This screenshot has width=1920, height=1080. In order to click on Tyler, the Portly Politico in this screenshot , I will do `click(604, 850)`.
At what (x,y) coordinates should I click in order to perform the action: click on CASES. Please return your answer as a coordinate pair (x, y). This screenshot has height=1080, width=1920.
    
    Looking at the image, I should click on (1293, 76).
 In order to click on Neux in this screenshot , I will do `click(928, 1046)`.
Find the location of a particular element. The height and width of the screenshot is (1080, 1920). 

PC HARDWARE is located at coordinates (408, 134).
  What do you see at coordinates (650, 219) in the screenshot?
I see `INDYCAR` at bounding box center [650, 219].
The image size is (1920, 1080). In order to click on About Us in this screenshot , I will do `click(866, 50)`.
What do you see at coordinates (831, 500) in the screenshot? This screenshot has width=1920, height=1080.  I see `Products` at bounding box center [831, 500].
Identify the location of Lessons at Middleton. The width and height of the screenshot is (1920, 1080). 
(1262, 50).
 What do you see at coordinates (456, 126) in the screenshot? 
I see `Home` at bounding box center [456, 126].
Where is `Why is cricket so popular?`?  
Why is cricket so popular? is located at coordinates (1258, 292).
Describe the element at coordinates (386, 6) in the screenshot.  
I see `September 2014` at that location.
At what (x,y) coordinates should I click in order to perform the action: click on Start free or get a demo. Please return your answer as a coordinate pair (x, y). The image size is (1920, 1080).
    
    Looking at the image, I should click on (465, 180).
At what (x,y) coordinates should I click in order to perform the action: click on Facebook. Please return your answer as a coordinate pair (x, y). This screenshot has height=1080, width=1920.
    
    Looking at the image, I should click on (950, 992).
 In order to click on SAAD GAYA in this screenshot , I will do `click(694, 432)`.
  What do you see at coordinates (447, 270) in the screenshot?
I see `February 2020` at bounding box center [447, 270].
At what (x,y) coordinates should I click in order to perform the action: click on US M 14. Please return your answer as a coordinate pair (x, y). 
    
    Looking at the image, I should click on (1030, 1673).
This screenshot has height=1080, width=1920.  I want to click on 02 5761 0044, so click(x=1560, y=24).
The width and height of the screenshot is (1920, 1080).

——

» **WHAT IS REQUIRED**:
Return the listing above word for word, every line from the first through the last.

» **CORRECT RESPONSE**:
This screenshot has width=1920, height=1080. In order to click on Tyler, the Portly Politico in this screenshot , I will do `click(604, 850)`.
At what (x,y) coordinates should I click in order to perform the action: click on CASES. Please return your answer as a coordinate pair (x, y). This screenshot has height=1080, width=1920.
    
    Looking at the image, I should click on (1293, 76).
 In order to click on Neux in this screenshot , I will do `click(928, 1046)`.
Find the location of a particular element. The height and width of the screenshot is (1080, 1920). 

PC HARDWARE is located at coordinates (408, 134).
  What do you see at coordinates (650, 219) in the screenshot?
I see `INDYCAR` at bounding box center [650, 219].
The image size is (1920, 1080). In order to click on About Us in this screenshot , I will do `click(866, 50)`.
What do you see at coordinates (831, 500) in the screenshot? This screenshot has width=1920, height=1080.  I see `Products` at bounding box center [831, 500].
Identify the location of Lessons at Middleton. The width and height of the screenshot is (1920, 1080). 
(1262, 50).
 What do you see at coordinates (456, 126) in the screenshot? 
I see `Home` at bounding box center [456, 126].
Where is `Why is cricket so popular?`?  
Why is cricket so popular? is located at coordinates (1258, 292).
Describe the element at coordinates (386, 6) in the screenshot.  
I see `September 2014` at that location.
At what (x,y) coordinates should I click in order to perform the action: click on Start free or get a demo. Please return your answer as a coordinate pair (x, y). The image size is (1920, 1080).
    
    Looking at the image, I should click on (465, 180).
At what (x,y) coordinates should I click in order to perform the action: click on Facebook. Please return your answer as a coordinate pair (x, y). This screenshot has height=1080, width=1920.
    
    Looking at the image, I should click on (950, 992).
 In order to click on SAAD GAYA in this screenshot , I will do `click(694, 432)`.
  What do you see at coordinates (447, 270) in the screenshot?
I see `February 2020` at bounding box center [447, 270].
At what (x,y) coordinates should I click in order to perform the action: click on US M 14. Please return your answer as a coordinate pair (x, y). 
    
    Looking at the image, I should click on (1030, 1673).
This screenshot has height=1080, width=1920.  I want to click on 02 5761 0044, so click(x=1560, y=24).
The width and height of the screenshot is (1920, 1080).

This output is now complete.